What is cloud security?
Storing data in the cloud has many benefits, but failure to secure it can lead to very real consequences
The value of data to modern businesses can hardly be overestimated. For some, data insight is what drives their success, for others, it's their most valuable commodity.
The amount of data available is hard to store and process on-premise, though, which is what has driven the popularity of the cloud. With cloud storage services like AWS, Google Cloud Platform and Azure, as well as cloud software products like Salesforce and Workday, even the smallest businesses now have access to analytical tools that were previously only within the reach of the very largest banks, retailers and the like.
While this is extremely useful, it presents a new problem from an information security point of view: How to secure all this data when it's located in the cloud and, increasingly, scattered across several services.
This is where cloud security comes in. Also known as cloud computing security, it consists of a set of controls, procedures, policies and technologies that work to protect your cloud-based systems and infrastructure.
Here are some of the threats facing your data in the cloud and how cloud security systems can mitigate them.
What is cloud security?
Cloud security is the protection of data, systems and applications that an individual or business keeps within the cloud, whether that be public, private, or hybrid.
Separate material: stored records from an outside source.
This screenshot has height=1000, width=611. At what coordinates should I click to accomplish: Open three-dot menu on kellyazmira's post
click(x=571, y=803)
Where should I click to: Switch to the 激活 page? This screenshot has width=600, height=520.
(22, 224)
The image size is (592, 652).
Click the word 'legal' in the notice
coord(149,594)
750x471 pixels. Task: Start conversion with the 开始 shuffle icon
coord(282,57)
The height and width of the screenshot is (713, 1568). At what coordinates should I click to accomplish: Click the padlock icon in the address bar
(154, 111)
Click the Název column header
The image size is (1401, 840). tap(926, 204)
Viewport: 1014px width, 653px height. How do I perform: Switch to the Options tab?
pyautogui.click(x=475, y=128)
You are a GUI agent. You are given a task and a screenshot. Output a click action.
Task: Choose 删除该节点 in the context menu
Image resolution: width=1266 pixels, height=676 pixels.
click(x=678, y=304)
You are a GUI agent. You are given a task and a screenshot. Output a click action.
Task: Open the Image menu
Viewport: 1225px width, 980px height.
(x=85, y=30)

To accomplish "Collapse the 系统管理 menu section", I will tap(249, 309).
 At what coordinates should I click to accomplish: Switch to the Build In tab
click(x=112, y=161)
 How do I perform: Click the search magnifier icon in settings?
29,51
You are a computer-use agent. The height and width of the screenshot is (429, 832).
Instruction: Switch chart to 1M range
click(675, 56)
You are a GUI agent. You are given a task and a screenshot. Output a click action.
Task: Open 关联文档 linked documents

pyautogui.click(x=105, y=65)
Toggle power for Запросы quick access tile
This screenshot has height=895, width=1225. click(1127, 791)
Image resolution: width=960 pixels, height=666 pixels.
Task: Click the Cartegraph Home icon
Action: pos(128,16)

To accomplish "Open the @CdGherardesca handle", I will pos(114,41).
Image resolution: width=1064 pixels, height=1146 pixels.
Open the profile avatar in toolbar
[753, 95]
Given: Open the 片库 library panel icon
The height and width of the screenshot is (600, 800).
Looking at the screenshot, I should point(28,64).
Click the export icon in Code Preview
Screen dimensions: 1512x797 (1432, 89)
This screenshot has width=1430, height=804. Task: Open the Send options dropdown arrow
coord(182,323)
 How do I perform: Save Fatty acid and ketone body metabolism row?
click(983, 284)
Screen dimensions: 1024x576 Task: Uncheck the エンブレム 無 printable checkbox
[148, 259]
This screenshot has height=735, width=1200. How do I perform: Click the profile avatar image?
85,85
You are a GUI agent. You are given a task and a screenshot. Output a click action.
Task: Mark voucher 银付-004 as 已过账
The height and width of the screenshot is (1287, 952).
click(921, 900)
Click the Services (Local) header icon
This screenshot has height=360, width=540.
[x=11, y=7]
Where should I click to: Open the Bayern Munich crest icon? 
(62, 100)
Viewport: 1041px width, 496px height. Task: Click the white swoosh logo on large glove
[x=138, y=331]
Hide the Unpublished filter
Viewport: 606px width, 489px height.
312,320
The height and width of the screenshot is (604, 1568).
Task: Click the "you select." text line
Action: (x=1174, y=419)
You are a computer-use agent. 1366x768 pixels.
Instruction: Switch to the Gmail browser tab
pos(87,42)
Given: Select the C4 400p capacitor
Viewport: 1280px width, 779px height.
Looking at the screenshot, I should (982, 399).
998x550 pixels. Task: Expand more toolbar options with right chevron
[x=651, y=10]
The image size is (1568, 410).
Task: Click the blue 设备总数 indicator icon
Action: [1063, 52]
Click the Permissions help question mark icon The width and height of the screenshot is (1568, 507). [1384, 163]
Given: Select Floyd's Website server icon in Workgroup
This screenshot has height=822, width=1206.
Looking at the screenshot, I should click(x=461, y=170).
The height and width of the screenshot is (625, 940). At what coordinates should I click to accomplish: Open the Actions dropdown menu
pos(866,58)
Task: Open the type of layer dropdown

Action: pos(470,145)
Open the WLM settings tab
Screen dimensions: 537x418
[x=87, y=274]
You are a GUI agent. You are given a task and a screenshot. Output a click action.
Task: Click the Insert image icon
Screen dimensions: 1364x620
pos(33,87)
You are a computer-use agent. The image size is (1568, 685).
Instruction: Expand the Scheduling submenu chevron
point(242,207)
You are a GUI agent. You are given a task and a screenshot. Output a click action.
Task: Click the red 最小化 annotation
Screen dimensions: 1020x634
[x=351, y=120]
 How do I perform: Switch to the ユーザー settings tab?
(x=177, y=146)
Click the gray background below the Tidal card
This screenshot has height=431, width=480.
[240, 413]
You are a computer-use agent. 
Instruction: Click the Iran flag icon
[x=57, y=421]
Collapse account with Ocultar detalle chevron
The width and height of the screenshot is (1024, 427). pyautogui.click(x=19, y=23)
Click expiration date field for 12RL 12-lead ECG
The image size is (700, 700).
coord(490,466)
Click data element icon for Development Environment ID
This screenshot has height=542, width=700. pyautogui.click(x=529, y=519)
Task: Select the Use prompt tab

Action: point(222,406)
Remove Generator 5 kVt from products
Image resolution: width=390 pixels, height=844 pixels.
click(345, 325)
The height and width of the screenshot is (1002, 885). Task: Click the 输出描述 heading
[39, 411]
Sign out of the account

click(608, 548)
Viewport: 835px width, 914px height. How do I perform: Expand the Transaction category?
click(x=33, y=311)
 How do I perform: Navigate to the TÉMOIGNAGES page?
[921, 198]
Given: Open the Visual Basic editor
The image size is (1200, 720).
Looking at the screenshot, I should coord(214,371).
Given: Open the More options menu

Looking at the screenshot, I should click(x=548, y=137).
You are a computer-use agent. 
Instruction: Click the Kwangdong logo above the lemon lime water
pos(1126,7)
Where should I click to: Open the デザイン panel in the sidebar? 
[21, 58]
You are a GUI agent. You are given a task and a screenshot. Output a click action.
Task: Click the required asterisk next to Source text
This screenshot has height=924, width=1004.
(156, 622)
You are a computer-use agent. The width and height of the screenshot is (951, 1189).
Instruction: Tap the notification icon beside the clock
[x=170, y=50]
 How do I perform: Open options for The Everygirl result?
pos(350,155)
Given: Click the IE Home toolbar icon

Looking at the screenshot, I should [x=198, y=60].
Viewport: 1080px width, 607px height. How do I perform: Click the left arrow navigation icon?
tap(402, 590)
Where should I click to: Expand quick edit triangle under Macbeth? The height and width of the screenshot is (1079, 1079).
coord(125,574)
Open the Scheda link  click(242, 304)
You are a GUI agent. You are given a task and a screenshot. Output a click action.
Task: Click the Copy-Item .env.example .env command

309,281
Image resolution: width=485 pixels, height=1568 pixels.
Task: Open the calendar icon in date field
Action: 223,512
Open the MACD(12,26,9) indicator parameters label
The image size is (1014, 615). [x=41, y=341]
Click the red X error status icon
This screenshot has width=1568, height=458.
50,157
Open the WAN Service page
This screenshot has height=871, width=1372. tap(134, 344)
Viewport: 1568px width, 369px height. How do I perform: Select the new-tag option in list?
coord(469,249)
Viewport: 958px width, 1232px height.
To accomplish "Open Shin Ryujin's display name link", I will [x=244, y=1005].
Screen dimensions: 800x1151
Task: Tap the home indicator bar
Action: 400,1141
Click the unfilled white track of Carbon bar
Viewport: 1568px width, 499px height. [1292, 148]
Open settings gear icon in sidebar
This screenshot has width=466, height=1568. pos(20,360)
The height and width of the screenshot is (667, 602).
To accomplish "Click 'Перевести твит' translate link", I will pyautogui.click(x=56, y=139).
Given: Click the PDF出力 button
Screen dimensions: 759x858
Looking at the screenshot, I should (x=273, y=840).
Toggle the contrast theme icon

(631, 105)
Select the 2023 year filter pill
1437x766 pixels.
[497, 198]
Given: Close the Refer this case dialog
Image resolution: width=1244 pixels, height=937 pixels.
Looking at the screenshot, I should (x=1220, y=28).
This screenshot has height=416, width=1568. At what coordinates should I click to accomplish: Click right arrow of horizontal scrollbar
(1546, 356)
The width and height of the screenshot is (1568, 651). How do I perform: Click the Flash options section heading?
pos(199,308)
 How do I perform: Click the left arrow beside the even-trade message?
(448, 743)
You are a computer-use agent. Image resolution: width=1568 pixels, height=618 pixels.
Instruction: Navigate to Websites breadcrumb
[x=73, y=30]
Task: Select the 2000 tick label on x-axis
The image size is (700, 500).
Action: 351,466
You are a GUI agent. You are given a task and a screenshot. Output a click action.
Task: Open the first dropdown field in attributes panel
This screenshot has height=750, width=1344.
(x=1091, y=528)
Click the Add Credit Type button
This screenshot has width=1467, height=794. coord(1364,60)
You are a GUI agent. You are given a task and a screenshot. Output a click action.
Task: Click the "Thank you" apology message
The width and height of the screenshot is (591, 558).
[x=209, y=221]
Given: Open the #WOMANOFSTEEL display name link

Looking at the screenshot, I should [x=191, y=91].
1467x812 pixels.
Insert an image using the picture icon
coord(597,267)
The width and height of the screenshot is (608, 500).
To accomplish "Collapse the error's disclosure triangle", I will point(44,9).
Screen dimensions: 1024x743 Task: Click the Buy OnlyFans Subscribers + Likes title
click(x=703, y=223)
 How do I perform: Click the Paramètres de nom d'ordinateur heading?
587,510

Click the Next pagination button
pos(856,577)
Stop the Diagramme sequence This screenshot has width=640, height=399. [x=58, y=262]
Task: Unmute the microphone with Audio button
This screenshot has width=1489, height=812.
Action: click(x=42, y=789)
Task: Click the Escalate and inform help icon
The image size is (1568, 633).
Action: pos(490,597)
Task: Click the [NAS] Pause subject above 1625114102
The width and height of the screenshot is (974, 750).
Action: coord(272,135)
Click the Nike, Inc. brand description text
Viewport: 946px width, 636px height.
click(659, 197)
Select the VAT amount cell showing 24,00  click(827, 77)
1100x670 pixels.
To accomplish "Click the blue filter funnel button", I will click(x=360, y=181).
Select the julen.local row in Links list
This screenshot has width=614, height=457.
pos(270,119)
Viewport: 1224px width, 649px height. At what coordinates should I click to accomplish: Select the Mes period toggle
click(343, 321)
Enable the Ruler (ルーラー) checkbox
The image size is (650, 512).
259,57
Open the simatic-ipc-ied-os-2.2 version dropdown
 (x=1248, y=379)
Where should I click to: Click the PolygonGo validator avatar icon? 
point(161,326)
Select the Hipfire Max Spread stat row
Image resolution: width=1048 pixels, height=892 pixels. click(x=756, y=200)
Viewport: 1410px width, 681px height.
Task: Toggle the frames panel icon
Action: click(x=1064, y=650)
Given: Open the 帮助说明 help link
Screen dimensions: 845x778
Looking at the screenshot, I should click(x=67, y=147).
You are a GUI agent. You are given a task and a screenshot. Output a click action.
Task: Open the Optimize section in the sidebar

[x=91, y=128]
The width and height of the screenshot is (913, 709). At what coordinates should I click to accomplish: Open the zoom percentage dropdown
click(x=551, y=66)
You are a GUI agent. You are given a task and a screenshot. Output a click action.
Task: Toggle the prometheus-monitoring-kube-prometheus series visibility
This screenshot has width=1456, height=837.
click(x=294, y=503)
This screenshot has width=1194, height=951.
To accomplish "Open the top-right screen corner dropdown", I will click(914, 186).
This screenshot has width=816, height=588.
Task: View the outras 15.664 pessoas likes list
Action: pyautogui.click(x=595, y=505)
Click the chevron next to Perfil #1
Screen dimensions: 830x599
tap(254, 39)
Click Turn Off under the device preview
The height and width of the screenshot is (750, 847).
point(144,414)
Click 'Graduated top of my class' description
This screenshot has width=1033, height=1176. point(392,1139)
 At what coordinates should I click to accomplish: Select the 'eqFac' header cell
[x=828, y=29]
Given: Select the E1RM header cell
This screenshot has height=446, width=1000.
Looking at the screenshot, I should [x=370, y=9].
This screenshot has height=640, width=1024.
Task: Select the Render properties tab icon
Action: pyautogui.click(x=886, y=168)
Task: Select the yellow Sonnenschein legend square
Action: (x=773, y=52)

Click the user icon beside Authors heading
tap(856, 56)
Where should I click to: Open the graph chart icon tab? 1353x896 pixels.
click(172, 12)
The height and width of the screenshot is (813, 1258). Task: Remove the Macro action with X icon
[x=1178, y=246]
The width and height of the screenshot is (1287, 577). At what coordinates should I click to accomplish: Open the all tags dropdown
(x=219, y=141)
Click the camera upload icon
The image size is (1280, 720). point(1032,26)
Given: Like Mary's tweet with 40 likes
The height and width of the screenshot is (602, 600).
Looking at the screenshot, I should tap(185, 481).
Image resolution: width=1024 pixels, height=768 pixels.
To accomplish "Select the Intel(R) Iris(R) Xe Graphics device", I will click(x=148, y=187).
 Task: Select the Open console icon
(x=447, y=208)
This could include implementing tools such as firewalls, VPNs, password managers and other controls that regulate access to data.
This is because it's not the cloud itself that needs to be secured, but the various points of entry there are, be it through login credentials for an app or restricting the number and variety of devices that can access the data stored there.
Why is cloud security important?
Cloud security is important because the information your business stores in the cloud is often highly valuable, particularly if it's customer data. AI technologies, targeted ads, prediction models with machine learning, they all require data, large swathes of it, and if your cloud isn't secure your data could be accessed by an unauthorised and potentially malicious third party.
What's more, not having a suitably secured cloud will leave your business in violation of GDPR, which came into force in May 2018. If a company is found to be in violation of this regulation and suffers a breach, it could face a potential fine of up to 20 million euros or 4% of global turnover whichever is higher.
The mere fact that your data is sitting on somebody else's infrastructure is no excuse, either. If you didn't take reasonable steps to secure the information stored on the cloud yourself, you could still be found in breach of GDPR.
In 2017, the US National Security Agency (NSA), part of the country's defence department, had 100GB of sensitive data exposed through poor security practices. An image of a virtual copy of one of its hard drives was left unprotected on a public Amazon S3 server. Anyone who knew the web address where the data was stored could freely access it, causing considerable embarrassment for an organisation that deals in security.
This isn't an isolated incident either, as unsecured S3 buckets are frequently at the centre of significant data breaches. In the same year, at least two million Dow Jones customers had their personal details exposed on the web in the same way.
Worse, this type of breach is also still happening. Security firm UpGuard revealed IT services firm Attunity had left at least 1TB of data belonging to high profile customers such as Netflix and Ford in several unsecured AWS S3 Buckets.
"If the right-hand does not know what the left hand is doing, the entire body will be injured," said UpGuard cyber resilience analyst Dan O'Sullivan. "The Defense Department must have full oversight into how their data is handled by external partners and be able to react quickly should a disaster strike."
None of this is to say you shouldn't use the cloud at all in fact for most businesses some of the larger providers will likely have significantly greater resources for securing data than they could ever reasonably have.
However, as the examples above show, just opting for a well-established service cloud doesn't mean you can just sit back and do nothing. The responsibility to secure cloud environments still rests on the shoulders of the businesses using the platform. To ensure your cloud-hosted data is as safe as possible, there are some best practices you can follow.
Firstly, it's important to establish who can access your resources and from where. Responsibility for this rests squarely with the IT department and it's a good idea to give a couple of team members dedicated responsibility for this task.
Blanket policies for access are also a bad idea. Security parameters should be set by role, so only those who need to can make changes to a data record (such as a database) and who only has viewing permissions -- and who has no access rights at all.
Secondly, while cloud computing enables access from virtually anywhere, it doesn't mean that should be the case. Measures should be taken to ensure only certain information can be accessed if the user is connecting via public Wi-Fi, for example, and it's also a good idea to restrict access for unrecognised or unsanctioned devices.
It's also important to decide what is most valuable to your organisation. It's not wise to protect everything with the same controls as it won't be an effective use of your resources. Instead, it's advisable to focus greater security on the data that really matters.
Finally, do remember to ensure the data you store in the cloud isn't accessible via the open internet for anyone and everyone to see -- your cloud provider will have information on how to do this if it isn't a default setting.